A l’opposé, il loua les pieux qui se préservent de ces vices. Citons à cet égard ce verset de sourate Al-Furqân qui décrit les qualités des serviteurs du Tout Miséricordieux : "Et ceux qui n’invoquent pas d’autre divinité avec Allah et ne tuent pas la vie qu’Allah a rendue sacrée, sauf à bon droit ; qui ne commettent pas de fornication - car quiconque fait cela encourra une punition." [8].
Quatrièmement :
Le Coran exposa magnifiquement aux mecquois les fondements de l’éthique et les droits de la société. Il leur rendit détestables la mécréance, la perversion, la désobéissance à Dieu, l’anarchie, l’ignorance, le mauvais caractère, la dureté du coeur et la rudesse dans les paroles. Il leur fit aimer la foi, l’obéissance à Dieu, l’ordre, la science, l’amour, la miséricorde, la sincérité, le respect d’autrui, la gratitude envers les parents, la générosité à l’égard des voisins, la purification du coeur et la pureté de la langue...
Cinquièmement :
Le Coran relata aux mecquois les récits des Messagers, des Prophètes et l’histoire des peuples précédents.
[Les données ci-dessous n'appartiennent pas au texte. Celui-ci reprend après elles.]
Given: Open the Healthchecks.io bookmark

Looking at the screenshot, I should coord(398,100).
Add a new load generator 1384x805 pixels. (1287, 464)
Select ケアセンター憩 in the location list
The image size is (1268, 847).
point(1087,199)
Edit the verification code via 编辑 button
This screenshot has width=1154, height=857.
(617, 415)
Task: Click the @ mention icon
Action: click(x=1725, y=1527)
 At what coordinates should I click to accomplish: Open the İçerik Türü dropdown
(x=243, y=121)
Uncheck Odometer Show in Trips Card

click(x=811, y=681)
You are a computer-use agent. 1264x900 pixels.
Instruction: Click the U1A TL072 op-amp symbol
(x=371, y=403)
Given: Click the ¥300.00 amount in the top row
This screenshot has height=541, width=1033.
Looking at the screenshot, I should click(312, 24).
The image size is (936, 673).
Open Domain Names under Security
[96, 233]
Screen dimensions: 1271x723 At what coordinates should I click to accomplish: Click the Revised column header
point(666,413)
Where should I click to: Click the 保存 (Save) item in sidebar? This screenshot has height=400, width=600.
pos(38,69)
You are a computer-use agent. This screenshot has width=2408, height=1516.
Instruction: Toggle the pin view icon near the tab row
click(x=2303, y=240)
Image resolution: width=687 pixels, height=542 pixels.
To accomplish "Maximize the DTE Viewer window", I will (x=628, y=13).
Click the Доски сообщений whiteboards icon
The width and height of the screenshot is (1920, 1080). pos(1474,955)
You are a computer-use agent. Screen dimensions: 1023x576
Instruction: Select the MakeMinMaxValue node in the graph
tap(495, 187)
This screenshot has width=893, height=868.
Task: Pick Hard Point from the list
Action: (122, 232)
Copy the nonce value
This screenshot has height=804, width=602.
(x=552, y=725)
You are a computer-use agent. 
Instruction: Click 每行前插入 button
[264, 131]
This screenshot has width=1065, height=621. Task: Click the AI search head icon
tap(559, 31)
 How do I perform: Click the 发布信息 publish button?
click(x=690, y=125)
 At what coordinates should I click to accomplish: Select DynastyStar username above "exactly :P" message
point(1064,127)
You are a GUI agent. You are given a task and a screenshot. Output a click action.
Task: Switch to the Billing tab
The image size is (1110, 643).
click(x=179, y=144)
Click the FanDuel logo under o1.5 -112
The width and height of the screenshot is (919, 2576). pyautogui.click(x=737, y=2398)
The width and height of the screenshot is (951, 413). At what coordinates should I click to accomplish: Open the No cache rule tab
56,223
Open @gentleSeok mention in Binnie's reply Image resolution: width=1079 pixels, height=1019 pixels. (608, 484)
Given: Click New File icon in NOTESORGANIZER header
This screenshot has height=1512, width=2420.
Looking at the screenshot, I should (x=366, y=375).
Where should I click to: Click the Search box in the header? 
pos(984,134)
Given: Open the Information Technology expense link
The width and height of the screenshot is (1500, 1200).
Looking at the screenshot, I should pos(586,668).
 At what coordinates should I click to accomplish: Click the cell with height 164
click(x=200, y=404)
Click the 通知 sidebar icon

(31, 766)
Il y a en ces récits d’éloquentes exhortations et des leçons bénéfiques montrant les règles divines que Dieu établit dans l’univers pour faire périr les mécréants et les tyrans et pour donner la victoire aux croyants et les bienfaisants. La victoire des croyants finit par arriver aussi longtemps qu’ils défendent la vérité et soutiennent la foi.
Sixièmement :
Le Coran s’adressa aux mecquois en des termes concis. C’est ainsi que les versets des sourates mecquoises furent courts. Les mecquois étaient, en effet, réputés pour leur éloquence. Ils étaient de grands orateurs, et la façon la plus appropriée pour les interpeller était d’user de mots forts et concis, plutôt que de recourir à de longs discours. Aussi la Haute Sagesse divine veilla-t-elle à ce que le progrès et l’élévation dans l’éducation des peuples et des individus se fassent de façon graduelle, en hiérarchisant les priorités. Nul doute que le credo et l’éthique sont plus importants que les différentes formes d’œuvres de culte et les transactions complexes : les premiers constituent, en effet, les fondements des seconds. C’est pour cela que la révélation mecquoise les aborda de façon fréquente et leur accorda le plus grand soin. Le Noble Coran commença par les fondements les plus prioritaires avant d’arriver aux questions de moindre importance, et suivit la méthodologie générale des Messages destinés à guider l’être humain, à l’honorer et à raffiner ses manières.
Dieu - Exalté Soit-Il - dit : "Nous ne t’avons envoyé qu’en miséricorde pour les mondes". Et le Messager de Dieu - paix et bénédiction de Dieu sur lui - dit : "Je n’ai été envoyé que pour parachever les nobles manières".

 

P.-S.


Traduit de l’arabe de `Ulûm Ad-Dîn Al-Islâmî (Les sciences de la religion islamique) de Dr. `Abd Allâh Shehâtah, éditions Al-Hay’ah Al-`Âmmah Al-Misriyyah lil-Kitâb, 3ème édition, 1998. ISBN 977-01-5786-4.

 

Notes


[1] la disposition originelle
[2] Sourate 88, Al-Ghâshiyah, versets 17 à 22.
[3] Sourate 80, `Abasa, versets 24 à 32.
[4] Sourate 50, Qâf, versets 6 à 11.
[5] Appel à Dieu, prédication.
[6] Sourate 23, Al-Mu’minûn, versets 115 & 116.
[7] Sourate 21, Al-Anbiyâ’, Les prophètes, versets 66 et 67.
[8] Sourate 25, Al-Furqân, Le critère, verset 68.